** Records shown follows **

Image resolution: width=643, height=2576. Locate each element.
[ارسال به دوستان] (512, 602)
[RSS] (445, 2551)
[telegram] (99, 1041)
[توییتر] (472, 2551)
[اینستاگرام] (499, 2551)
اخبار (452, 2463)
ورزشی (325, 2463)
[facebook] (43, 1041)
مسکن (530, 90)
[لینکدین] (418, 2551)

** End of Records shown **

• [What the exercise asks] Nothing but an exact repetition of the entries is expected here.

• [The answer]
Image resolution: width=643, height=2576. Locate each element.
[ارسال به دوستان] (512, 602)
[RSS] (445, 2551)
[telegram] (99, 1041)
[توییتر] (472, 2551)
[اینستاگرام] (499, 2551)
اخبار (452, 2463)
ورزشی (325, 2463)
[facebook] (43, 1041)
مسکن (530, 90)
[لینکدین] (418, 2551)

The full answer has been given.